Quelle est la position de l’État, majoritaire dans le financement du CDN ?
Nous attendons un rendez-vous commun avec Madame la ministre de la Culture et de la Communication, les services de la DGCA et de la DRAC. Aujourd’hui, nous n’avons de réponses, ni de l’État, de la ville ou de la région… Pour comprendre la situation, il faut connaître l’une des particularités du CDN d’Orléans. Nous partageons les murs, qui appartiennent à la ville, avec la Scène Nationale et le CADO, Centre national de Création. Avec la Scène Nationale, aussi subventionnée pour la gestion du bâtiment et de l’équipe technique, la cohabitation n’a jamais été simple, même si nous avons toujours veillé à une répartition claire des champs artistiques (Musique, danse et cirque pour la Scène Nationale, Théâtre pour le CDN).

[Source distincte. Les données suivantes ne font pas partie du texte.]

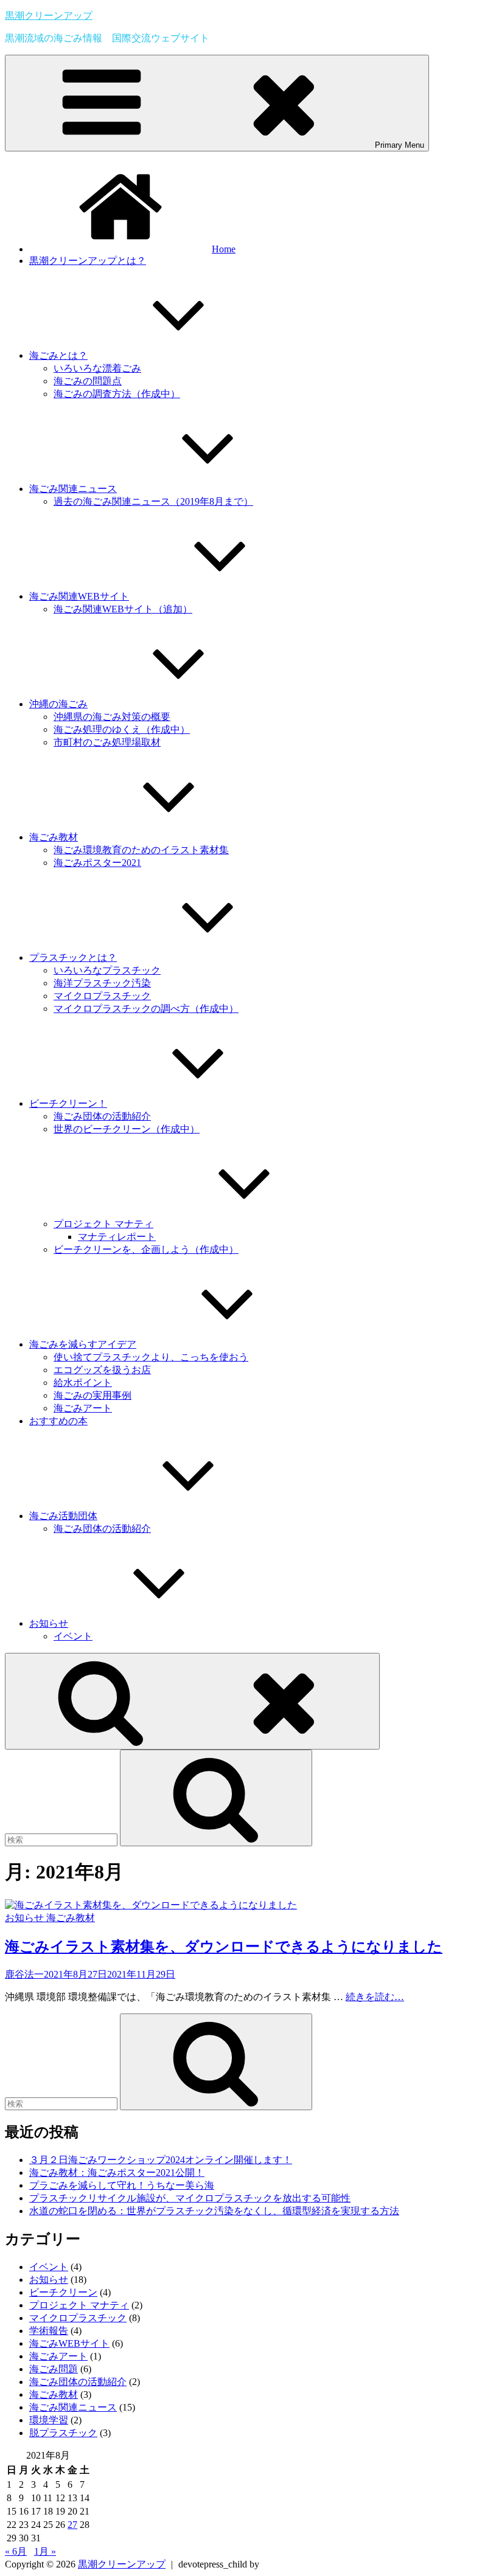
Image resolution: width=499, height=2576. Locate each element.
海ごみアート (83, 1408)
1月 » (45, 2551)
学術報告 (48, 2330)
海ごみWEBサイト (69, 2343)
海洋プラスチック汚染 (102, 983)
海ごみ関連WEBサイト (79, 596)
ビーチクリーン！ (68, 1103)
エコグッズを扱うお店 (102, 1370)
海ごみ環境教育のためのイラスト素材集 (141, 850)
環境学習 (48, 2420)
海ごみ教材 (53, 837)
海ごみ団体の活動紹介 (102, 1116)
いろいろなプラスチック (107, 970)
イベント (73, 1636)
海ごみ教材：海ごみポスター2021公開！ (116, 2172)
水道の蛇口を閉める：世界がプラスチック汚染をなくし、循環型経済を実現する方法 (214, 2211)
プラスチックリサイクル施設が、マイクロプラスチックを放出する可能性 (190, 2198)
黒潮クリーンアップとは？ (87, 260)
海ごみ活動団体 (63, 1516)
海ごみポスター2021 (97, 862)
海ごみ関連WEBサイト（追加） (123, 609)
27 (72, 2524)
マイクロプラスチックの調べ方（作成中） (146, 1008)
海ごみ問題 (53, 2369)
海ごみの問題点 (88, 381)
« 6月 (16, 2551)
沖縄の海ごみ (58, 704)
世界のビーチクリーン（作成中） (127, 1129)
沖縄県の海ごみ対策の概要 (112, 717)
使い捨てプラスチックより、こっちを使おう (151, 1357)
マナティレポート (117, 1236)
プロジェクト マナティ (103, 1224)
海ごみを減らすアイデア (82, 1344)
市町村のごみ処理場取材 (107, 742)
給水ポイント (83, 1382)
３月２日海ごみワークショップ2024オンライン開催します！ (160, 2160)
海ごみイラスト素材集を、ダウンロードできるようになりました (223, 1947)
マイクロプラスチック (102, 996)
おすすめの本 (58, 1421)
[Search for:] (62, 1839)
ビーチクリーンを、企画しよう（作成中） (146, 1249)
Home (224, 249)
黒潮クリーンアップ (48, 15)
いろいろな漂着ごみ (97, 368)
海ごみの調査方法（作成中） (117, 394)
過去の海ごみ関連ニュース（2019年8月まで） (153, 501)
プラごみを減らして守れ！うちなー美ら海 (121, 2185)
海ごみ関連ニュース (73, 488)
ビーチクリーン (63, 2292)
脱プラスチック (63, 2433)
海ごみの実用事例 (92, 1395)
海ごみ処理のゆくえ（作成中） (122, 729)
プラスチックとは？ (73, 957)
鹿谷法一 (24, 1974)
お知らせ (48, 1623)
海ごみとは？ (58, 355)
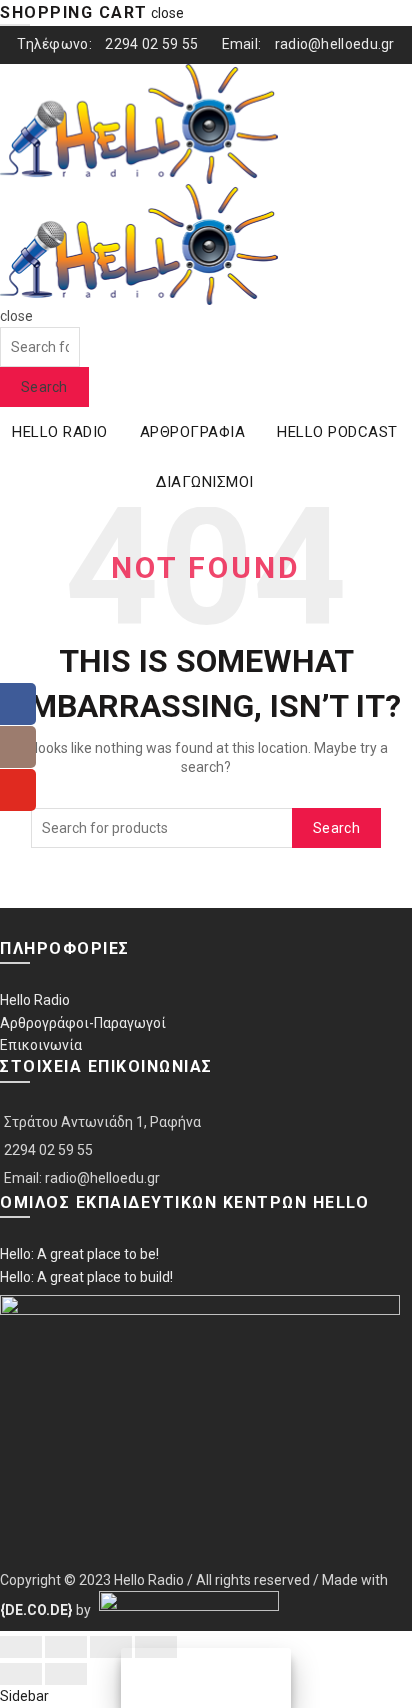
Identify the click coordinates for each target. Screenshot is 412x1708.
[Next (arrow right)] (66, 1674)
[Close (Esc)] (21, 1647)
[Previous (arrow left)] (21, 1674)
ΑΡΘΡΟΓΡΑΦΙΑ (193, 432)
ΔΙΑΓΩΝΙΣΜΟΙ (205, 482)
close (167, 13)
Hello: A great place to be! (79, 1254)
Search (44, 387)
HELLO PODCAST (337, 432)
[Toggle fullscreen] (111, 1647)
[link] (36, 1610)
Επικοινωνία (41, 1045)
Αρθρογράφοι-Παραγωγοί (83, 1023)
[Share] (66, 1647)
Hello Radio (35, 1000)
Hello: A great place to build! (86, 1277)
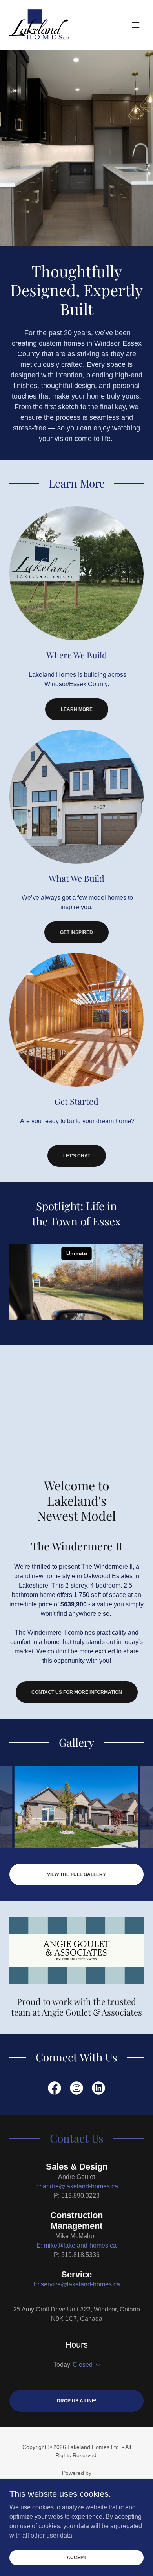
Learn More (77, 709)
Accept (76, 2557)
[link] (39, 25)
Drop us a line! (77, 2401)
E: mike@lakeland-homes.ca (76, 2245)
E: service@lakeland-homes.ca (76, 2284)
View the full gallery (76, 1874)
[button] (136, 25)
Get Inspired (76, 932)
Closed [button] (83, 2364)
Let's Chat (76, 1155)
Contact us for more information (76, 1692)
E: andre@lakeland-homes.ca (76, 2186)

Aujourd’hui il semblerait que le directeur de la Scène Nationale ait des velléités de programmation sur le théâtre ainsi que de création sur les plateaux. Et nous craignons que les tutelles caressent l’idée d’un projet unique. Plus simple à articuler à leurs yeux. Je suis convaincue qu’un projet unique, avec le seul financement de la Scène Nationale, ne serait pas viable. Le lieu dispose de deux grands plateaux et d’une petite salle, il ne pourrait fonctionner avec des moyens réduits. L’une des missions principales du CDN consiste à produire des spectacles, en offrant aux artistes la possibilité de travailler sur un temps long, épaulés par une équipe centrée sur les enjeux de création, contrairement aux missions des Scènes Nationales principalement axées sur la diffusion de spectacle. La disparition du CDN serait un signe tristement négatif, fossoyeur de la création et de toutes les actions de transmissions et d’éducation culturelle.
Or, nous croyons à la diversité des projets, à leur force et à leur cohabitation dans ce théâtre. Je pense que la pérennité économique des structures se situe au contraire dans une articulation solidaire des projets : en plaçant la question de la création et de la présence artistique sur le temps long le Centre Dramatique s’inscrira dans une démarche de durabilité et permettra à la Scène Nationale de retrouver un souffle financier pour la diffusion artistique.
Vous n’avez pas à rougir de votre bilan…
Non, au contraire ! Et tout le monde le reconnaît, à commencer par les tutelles. Je dirige le théâtre depuis 2017. Nous avons élargi le public. Et nous l’avons rajeuni (36% du public a moins de 30 ans). Nous comptons 25% de notre programmation hors-les-murs (permettant d’alléger l’utilisation du Théâtre) et plus de 600 heures d’ateliers avec les jeunes. Nous sommes fiers d’avoir associés des artistes formidables, entre l’émergence et la renommée internationale : Suzanne de Baecque, Vimala Pons, Raoul Collectif, Angélica Liddell.
Qu’adviendra-t-il de l’équipe ?
Aujourd’hui, elle est très mobilisée derrière le CDN, évidemment. Une lettre des salarié.es fut adressée à l’ensemble des tutelles le 26 janvier restée sans réponse à ce jour. Je ne sais pas comment elles et ils trouveraient leur place dans une autre configuration de missions puisque leur travail consiste à l’accompagnement des projets, à l’accueil du public, à la transmission de la culture auprès des jeunes. Le CDNO a une histoire singulière : ces directeurs et directrice ont connu de belles carrières dans l’institution, Stéphane Braunschweig, Olivier Py, Arthur Nauzyciel, … Qui sont mobilisés avec nous. Nous ne pouvons pas permettre la disparition du label sur ce territoire.